The court also ordered NAB to submit a separate report within a week on the privatisation of Muslim Commercial Bank (MCB). It appears that NAB has decided to go after the big fish as directed by the SC. NAB has always claimed having collected billions of rupees in plea bargains but the amount recovered was only a fraction of the wealth plundered by influential persons and those belonging to big business. Prime Minister (PM) Nawaz Sharif, inaugurating a signal-free corridor of the Islamabad Highway the other day, said that those who had plundered the national exchequer should be held accountable. Immediately after the 2013 elections, addressing the PML-N parliamentary party he said: “Let us make a promise that we will not tolerate corruption in the country and our government will hold looters and plunderers of the national exchequer accountable.”
In 1996, Transparency International declared Pakistan to be the second-most corrupt country in the world where corrupt politicians, bureaucrats, black marketers, smugglers, tax evaders and drug mafia elements were ‘rewarded’ through general amnesty schemes or through opportunities to whiten their black money.

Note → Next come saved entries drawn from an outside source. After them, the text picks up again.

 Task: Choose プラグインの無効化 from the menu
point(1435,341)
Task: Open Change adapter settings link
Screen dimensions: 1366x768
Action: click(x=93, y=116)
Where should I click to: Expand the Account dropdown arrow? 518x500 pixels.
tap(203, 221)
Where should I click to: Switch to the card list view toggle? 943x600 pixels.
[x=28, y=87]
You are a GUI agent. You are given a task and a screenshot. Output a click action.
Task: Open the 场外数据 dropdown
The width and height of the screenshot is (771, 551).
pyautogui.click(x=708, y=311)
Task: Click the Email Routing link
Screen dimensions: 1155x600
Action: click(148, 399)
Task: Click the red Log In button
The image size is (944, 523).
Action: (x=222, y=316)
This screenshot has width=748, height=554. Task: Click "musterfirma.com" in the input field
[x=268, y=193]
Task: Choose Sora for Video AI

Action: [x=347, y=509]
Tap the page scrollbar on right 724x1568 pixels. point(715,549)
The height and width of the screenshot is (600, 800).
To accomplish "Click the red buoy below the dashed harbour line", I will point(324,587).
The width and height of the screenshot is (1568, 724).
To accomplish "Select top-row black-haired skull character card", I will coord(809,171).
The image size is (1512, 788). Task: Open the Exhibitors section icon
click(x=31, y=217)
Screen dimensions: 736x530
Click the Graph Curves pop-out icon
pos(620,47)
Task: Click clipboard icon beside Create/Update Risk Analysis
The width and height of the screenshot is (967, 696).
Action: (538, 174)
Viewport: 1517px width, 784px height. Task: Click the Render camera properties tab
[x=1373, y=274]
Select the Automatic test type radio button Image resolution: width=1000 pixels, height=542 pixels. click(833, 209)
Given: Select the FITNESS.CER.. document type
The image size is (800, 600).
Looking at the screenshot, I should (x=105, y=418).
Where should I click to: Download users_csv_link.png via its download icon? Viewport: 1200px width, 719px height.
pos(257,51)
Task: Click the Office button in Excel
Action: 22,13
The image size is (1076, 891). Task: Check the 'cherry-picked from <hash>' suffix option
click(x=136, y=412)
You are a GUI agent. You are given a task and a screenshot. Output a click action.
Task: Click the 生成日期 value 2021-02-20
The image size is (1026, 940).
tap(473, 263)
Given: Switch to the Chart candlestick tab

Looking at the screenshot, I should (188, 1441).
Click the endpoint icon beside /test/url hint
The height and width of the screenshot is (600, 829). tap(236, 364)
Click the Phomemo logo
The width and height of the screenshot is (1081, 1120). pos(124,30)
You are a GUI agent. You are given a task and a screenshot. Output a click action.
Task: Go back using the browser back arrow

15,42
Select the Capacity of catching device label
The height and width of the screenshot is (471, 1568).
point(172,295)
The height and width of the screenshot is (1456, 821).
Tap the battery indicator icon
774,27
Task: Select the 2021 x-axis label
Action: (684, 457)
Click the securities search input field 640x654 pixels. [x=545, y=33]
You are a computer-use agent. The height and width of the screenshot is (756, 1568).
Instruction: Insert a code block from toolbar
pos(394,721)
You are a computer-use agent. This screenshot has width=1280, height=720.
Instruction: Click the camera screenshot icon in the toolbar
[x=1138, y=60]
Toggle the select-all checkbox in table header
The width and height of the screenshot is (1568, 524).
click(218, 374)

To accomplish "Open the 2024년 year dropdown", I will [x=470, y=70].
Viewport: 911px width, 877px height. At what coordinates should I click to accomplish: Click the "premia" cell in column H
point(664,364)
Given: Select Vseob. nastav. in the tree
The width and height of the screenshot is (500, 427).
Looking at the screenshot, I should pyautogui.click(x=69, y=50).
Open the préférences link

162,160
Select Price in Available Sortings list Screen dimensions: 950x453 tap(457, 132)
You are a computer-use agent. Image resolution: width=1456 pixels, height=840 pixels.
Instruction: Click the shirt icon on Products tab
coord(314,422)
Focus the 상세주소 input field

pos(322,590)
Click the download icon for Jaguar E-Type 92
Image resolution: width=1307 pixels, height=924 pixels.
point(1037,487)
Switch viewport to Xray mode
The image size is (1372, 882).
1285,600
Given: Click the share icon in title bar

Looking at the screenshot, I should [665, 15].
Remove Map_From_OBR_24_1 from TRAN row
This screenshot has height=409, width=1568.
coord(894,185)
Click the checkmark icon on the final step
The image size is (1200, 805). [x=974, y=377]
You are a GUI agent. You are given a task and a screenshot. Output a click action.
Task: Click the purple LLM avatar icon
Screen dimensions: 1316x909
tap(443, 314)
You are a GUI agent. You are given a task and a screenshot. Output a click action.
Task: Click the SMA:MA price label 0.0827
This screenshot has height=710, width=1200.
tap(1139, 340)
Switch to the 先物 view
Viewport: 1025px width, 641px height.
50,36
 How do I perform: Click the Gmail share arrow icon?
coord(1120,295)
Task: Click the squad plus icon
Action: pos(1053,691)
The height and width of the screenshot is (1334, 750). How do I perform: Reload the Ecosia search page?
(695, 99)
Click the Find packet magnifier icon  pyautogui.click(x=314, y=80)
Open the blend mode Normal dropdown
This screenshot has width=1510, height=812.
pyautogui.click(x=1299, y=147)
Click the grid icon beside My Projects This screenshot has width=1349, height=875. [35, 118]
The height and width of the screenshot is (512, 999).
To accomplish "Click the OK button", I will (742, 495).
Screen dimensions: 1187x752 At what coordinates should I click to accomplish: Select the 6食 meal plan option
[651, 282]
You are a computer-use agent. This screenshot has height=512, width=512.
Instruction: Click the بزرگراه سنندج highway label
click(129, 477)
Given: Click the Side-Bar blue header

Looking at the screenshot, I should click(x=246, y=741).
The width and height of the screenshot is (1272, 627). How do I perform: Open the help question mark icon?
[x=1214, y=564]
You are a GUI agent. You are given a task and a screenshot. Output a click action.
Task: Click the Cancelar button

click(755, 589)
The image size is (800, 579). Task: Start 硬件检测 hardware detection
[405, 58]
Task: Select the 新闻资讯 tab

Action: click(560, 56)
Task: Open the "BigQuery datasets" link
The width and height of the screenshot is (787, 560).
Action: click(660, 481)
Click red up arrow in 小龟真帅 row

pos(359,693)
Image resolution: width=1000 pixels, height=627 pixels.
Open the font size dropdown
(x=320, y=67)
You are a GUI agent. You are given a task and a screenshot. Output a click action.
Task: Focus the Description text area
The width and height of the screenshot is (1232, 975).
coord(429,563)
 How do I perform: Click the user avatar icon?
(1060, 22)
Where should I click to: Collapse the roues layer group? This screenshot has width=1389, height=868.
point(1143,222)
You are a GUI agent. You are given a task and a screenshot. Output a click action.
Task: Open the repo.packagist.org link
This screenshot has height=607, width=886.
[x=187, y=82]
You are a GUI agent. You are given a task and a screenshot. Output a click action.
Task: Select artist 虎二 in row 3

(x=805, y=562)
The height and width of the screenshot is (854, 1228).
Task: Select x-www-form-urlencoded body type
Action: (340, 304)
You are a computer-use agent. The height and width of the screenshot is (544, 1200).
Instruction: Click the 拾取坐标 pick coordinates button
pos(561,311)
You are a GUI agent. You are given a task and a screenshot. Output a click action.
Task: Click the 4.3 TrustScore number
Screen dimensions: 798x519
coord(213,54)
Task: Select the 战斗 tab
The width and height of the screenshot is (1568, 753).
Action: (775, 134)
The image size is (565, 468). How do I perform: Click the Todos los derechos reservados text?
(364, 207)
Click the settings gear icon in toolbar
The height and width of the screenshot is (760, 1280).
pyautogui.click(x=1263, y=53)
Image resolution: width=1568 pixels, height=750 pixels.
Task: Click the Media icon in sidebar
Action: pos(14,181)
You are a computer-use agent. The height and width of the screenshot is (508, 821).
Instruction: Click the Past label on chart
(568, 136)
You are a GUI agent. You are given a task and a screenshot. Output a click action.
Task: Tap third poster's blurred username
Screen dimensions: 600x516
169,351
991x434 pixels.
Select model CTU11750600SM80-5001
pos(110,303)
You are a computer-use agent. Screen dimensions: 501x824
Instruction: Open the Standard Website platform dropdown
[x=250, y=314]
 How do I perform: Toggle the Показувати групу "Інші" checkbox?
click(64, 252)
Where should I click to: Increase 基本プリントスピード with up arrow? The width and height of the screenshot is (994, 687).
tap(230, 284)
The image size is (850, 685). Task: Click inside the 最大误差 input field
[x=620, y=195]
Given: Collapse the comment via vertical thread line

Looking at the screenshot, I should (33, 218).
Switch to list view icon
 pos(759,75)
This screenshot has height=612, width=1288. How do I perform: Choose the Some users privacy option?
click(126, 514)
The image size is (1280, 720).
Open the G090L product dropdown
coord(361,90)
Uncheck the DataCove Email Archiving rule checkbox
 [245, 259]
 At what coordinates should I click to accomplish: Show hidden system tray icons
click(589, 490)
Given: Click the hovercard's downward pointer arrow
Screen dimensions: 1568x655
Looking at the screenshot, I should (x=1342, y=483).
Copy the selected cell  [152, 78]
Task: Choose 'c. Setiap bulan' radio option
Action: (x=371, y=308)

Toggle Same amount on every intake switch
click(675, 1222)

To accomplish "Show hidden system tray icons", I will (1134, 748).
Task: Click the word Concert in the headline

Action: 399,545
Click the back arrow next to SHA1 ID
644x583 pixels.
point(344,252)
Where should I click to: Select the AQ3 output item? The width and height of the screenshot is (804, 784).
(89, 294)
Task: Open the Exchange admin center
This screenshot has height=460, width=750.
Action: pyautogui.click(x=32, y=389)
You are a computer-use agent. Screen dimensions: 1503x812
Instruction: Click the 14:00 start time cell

Measures should be taken to stop unethical and corrupt practices. In Pakistan, corruption is the real challenge apart from terrorism and the law and order situation. Unfortunately, corruption has not only deprived the national exchequer of its revenues and eroded the profitability of state sector enterprises but has also destroyed the very fabric of society. There is awareness among the masses and civil society will pressurise the government and its agencies to nab those who have plundered national wealth. Since the names of members of all ruling parties — past and present — are included in the list provided to the SC, they are criticising NAB, though it implemented the orders given by the SC.